[STUDY MATERIAL]

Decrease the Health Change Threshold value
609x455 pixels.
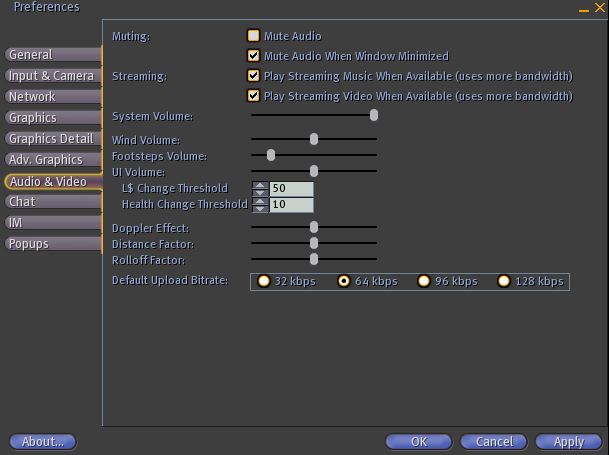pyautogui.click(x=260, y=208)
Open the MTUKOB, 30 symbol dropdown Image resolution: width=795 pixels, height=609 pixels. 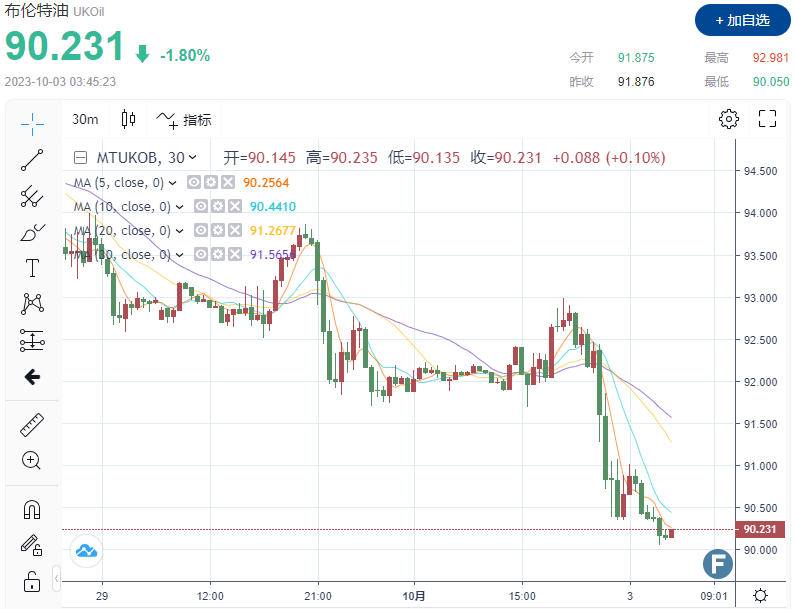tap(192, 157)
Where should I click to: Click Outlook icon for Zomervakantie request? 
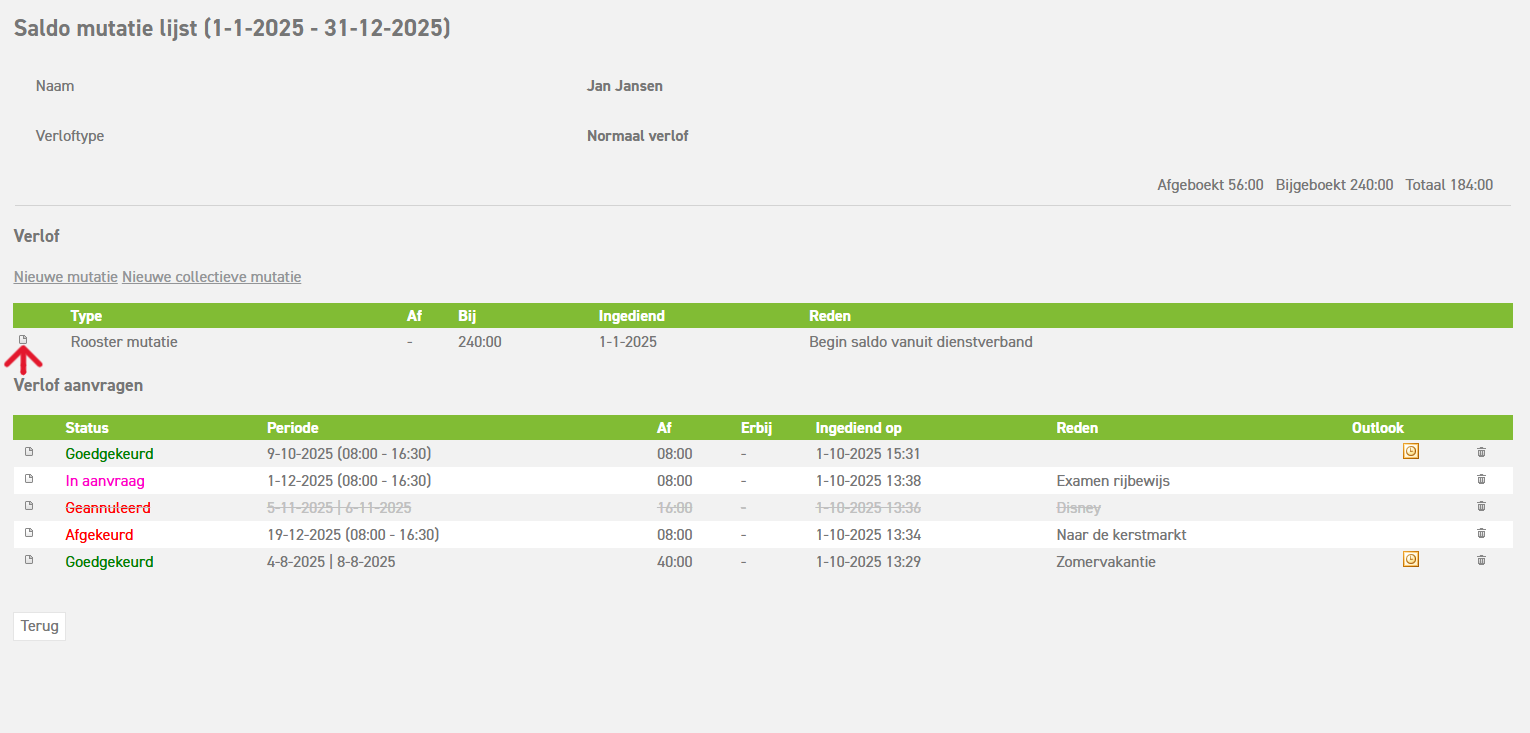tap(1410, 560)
* * *
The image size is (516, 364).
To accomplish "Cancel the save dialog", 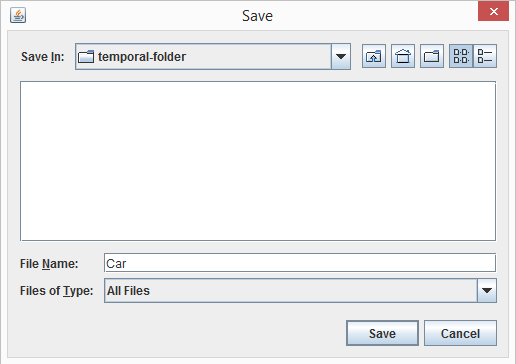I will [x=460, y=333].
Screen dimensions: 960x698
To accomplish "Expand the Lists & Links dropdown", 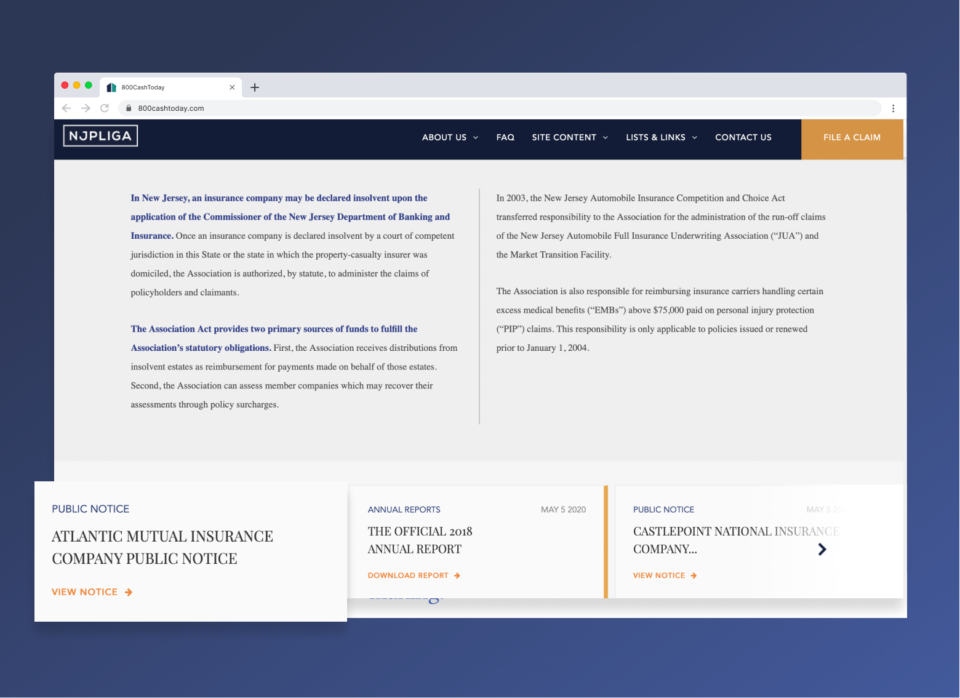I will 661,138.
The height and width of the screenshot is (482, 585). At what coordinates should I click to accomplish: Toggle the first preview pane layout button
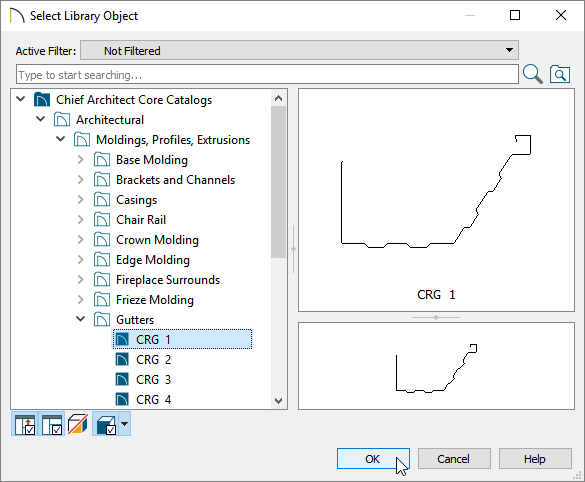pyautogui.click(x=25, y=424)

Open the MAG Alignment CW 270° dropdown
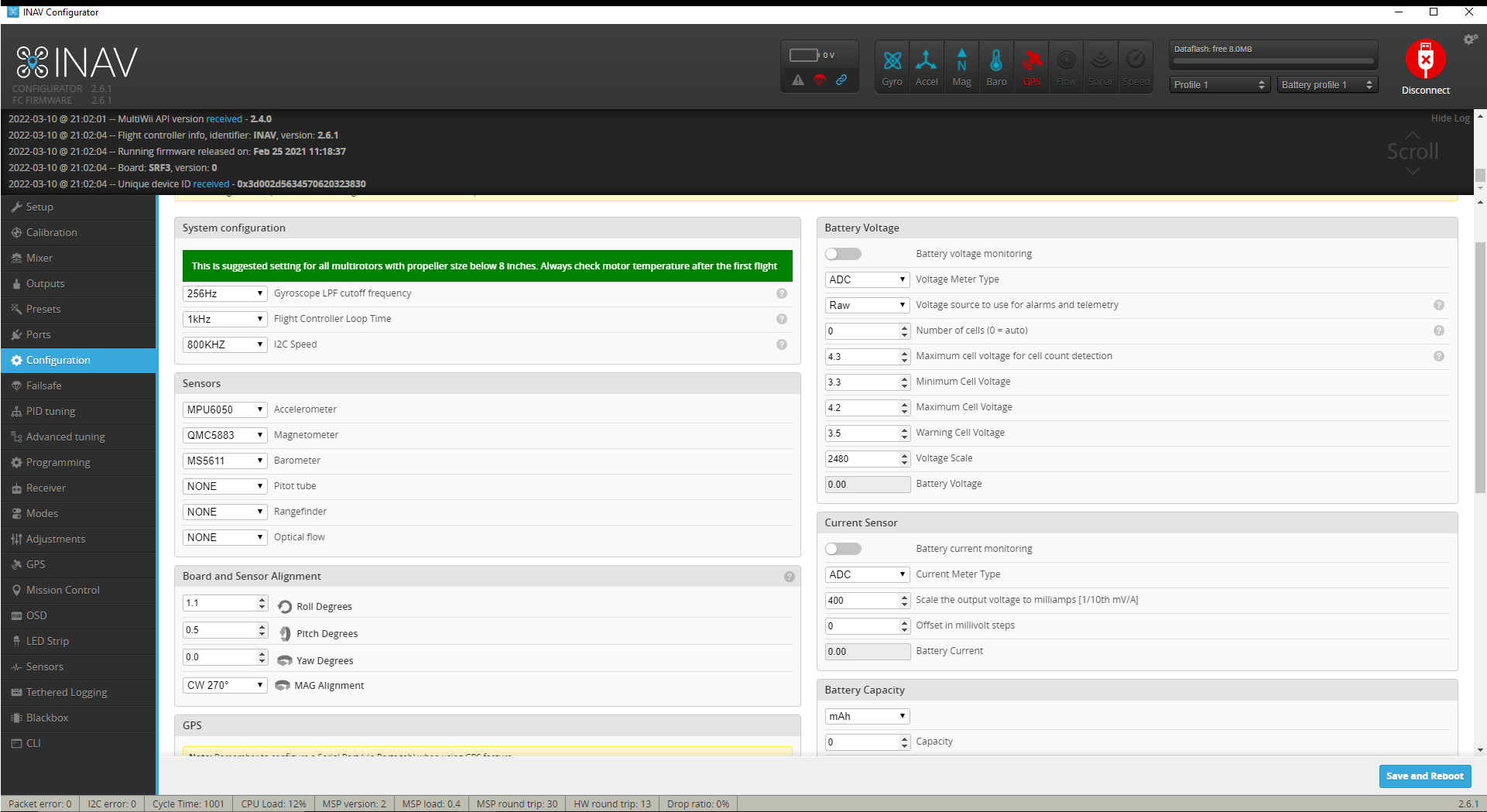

[INSTRUCTIONS TO FOLLOW] Copy exactly the material above from the line with "The height and" to the line with "Open the MAG Alignment CW 270° dropdown", ends included, and nothing else. Leave out any picture.

[PROBLEM SOLUTION]
The height and width of the screenshot is (482, 585). At what coordinates should I click to accomplish: Toggle the first preview pane layout button
pyautogui.click(x=25, y=424)

Open the MAG Alignment CW 270° dropdown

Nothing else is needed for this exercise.